Can sparse autoencoders make sense of gene expression latent variable models?
This work addresses the challenge of interpretability in complex biological data for researchers in computational biology, though it is incremental as it adapts an existing method from language models to a new domain.
The paper tackles the problem of interpreting latent variables in gene expression models by applying sparse autoencoders (SAEs) to biological data, showing that SAEs can extract ground truth generative variables from simulated data and uncover subtle biological signals in single-cell models.

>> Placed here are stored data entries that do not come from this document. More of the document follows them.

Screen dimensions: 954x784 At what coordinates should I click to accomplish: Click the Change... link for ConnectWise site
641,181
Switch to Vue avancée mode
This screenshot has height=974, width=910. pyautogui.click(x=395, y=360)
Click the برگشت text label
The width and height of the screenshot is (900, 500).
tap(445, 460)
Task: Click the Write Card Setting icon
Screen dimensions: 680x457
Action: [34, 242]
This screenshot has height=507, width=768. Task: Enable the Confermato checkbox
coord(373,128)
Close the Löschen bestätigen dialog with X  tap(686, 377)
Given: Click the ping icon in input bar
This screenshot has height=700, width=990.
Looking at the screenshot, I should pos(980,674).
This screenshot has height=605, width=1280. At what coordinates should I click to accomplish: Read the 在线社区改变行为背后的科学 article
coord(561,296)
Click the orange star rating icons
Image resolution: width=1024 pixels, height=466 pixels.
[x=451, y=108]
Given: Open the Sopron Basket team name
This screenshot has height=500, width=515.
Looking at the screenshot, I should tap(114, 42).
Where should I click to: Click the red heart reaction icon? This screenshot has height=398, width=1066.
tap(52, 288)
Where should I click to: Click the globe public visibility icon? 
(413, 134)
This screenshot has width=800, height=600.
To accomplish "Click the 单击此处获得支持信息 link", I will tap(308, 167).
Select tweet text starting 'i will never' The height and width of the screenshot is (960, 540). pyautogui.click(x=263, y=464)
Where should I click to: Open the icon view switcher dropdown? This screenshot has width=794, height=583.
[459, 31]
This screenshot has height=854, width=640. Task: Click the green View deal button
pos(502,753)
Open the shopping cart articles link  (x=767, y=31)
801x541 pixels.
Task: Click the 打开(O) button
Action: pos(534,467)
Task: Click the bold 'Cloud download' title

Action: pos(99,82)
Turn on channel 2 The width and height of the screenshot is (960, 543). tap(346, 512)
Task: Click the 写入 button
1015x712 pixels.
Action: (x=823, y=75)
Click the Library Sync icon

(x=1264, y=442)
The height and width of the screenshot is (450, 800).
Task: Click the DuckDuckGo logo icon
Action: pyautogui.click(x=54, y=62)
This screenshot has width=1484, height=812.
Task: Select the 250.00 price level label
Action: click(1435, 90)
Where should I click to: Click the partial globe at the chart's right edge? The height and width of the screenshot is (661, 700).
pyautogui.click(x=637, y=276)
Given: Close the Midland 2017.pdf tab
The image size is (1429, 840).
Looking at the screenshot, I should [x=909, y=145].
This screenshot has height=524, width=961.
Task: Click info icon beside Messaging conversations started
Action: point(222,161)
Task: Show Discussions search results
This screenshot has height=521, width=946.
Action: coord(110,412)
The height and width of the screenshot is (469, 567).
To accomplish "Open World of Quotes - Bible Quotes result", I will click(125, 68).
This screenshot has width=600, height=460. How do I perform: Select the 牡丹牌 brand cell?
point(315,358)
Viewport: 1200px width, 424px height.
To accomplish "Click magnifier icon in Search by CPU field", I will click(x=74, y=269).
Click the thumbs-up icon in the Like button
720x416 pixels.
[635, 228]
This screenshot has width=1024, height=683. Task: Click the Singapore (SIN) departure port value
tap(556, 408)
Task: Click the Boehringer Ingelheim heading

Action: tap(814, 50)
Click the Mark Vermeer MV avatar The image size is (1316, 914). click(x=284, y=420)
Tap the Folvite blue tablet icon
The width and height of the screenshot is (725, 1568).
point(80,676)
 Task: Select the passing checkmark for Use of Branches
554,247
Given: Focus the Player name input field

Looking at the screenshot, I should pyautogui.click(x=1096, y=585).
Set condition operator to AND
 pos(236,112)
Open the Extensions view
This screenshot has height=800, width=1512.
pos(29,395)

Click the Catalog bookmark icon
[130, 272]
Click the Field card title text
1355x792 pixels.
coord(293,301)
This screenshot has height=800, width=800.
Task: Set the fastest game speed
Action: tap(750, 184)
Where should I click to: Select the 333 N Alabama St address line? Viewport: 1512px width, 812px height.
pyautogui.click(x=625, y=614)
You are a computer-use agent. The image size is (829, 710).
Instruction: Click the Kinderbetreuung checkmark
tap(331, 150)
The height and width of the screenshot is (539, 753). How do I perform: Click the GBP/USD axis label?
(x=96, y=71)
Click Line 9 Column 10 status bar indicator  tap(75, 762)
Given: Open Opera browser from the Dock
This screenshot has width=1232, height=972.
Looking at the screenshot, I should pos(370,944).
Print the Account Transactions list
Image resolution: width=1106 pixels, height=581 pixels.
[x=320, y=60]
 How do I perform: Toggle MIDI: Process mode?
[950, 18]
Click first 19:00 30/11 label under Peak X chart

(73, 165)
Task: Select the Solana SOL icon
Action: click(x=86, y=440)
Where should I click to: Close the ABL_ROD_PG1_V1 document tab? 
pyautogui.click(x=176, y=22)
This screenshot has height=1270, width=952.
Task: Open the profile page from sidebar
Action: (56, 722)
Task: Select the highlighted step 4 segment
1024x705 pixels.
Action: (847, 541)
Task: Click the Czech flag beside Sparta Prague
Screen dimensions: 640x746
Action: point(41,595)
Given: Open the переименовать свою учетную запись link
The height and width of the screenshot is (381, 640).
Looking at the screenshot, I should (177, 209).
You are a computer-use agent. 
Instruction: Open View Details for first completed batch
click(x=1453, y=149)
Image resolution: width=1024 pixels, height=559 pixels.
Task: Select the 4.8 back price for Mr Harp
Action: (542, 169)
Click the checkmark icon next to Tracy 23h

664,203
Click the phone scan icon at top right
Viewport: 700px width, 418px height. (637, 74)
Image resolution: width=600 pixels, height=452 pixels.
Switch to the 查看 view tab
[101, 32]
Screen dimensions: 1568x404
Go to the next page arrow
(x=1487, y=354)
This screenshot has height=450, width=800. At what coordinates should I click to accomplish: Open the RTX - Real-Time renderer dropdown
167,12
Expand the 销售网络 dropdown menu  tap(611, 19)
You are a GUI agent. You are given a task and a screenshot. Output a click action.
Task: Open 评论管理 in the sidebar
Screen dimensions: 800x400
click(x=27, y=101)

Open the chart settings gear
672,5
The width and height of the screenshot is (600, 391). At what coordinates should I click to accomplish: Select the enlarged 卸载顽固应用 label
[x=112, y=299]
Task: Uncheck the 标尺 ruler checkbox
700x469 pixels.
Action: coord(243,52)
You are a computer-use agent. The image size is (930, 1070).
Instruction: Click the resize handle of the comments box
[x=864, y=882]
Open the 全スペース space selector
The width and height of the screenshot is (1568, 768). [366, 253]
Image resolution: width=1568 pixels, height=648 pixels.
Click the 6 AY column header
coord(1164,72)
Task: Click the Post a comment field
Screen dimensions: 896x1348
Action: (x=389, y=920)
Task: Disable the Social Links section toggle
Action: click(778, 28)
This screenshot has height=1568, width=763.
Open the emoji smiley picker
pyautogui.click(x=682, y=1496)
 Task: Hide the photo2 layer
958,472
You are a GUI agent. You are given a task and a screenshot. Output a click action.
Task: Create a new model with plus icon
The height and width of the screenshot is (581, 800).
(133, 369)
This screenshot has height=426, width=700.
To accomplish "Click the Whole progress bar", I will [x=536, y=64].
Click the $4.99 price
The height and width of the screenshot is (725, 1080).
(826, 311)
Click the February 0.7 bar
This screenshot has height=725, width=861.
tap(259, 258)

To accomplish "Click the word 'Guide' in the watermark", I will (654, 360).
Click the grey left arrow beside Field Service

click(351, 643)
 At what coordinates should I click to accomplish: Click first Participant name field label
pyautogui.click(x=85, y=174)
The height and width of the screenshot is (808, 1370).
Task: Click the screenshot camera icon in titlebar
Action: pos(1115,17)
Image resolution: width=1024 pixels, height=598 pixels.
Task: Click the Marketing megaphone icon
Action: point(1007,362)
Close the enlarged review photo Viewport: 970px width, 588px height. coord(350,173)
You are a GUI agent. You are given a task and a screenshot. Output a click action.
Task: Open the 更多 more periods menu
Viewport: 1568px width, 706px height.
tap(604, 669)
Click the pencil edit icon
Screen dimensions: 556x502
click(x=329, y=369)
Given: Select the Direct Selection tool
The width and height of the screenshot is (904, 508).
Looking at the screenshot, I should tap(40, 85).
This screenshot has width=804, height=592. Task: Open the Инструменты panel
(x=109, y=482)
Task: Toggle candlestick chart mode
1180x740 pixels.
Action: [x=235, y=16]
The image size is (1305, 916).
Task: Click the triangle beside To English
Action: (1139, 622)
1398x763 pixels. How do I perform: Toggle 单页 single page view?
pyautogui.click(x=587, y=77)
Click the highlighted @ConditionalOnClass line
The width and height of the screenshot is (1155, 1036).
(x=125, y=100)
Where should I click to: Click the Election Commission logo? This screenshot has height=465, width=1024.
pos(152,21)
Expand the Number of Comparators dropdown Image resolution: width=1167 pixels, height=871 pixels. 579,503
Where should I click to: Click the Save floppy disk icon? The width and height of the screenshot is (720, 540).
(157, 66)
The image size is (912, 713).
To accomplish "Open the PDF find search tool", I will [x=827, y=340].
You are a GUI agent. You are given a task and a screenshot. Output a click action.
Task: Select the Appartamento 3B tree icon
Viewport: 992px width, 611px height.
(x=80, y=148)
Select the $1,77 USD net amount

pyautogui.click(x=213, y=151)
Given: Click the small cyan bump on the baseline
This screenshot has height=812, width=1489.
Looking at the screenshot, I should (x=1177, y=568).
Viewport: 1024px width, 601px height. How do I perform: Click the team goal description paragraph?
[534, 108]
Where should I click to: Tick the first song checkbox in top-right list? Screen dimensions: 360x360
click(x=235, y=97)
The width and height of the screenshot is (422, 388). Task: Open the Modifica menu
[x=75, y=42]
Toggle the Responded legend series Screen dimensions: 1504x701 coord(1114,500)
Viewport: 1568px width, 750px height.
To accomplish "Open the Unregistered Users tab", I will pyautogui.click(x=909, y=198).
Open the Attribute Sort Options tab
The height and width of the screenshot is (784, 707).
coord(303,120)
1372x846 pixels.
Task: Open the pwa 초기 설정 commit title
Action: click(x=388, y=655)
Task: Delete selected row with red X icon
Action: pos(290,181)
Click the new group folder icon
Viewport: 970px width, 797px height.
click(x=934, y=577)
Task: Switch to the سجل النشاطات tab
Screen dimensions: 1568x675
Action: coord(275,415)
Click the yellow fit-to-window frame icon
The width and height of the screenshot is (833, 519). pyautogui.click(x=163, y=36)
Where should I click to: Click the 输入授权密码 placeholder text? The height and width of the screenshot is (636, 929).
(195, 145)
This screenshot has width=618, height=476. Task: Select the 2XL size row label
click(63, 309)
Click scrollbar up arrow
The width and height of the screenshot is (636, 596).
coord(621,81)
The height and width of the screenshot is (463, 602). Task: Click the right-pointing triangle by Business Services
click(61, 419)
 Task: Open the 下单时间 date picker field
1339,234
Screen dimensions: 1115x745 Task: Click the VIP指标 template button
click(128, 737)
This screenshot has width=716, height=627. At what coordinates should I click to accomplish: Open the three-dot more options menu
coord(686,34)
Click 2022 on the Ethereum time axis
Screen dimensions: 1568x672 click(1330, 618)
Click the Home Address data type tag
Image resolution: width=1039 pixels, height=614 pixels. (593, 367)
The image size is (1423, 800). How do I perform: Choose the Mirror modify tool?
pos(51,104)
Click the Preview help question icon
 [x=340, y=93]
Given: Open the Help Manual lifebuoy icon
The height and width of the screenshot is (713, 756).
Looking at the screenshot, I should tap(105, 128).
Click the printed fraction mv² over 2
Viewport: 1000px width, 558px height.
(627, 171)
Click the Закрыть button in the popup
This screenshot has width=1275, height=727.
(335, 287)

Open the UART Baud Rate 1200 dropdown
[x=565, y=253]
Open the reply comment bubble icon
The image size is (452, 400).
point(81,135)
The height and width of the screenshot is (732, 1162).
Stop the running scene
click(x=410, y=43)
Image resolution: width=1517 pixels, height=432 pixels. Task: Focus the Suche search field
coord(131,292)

Sparse autoencoders (SAEs) have lately been used to uncover interpretable latent features in large language models. By projecting dense embeddings into a much higher-dimensional and sparse space, learned features become disentangled and easier to interpret. This work explores the potential of SAEs for decomposing embeddings in complex and high-dimensional biological data. Using simulated data, it outlines the efficacy, hyperparameter landscape, and limitations of SAEs when it comes to extracting ground truth generative variables from latent space. The application to embeddings from pretrained single-cell models shows that SAEs can find and steer key biological processes and even uncover subtle biological signals that might otherwise be missed. This work further introduces scFeatureLens, an automated interpretability approach for linking SAE features and biological concepts from gene sets to enable large-scale analysis and hypothesis generation in single-cell gene expression models.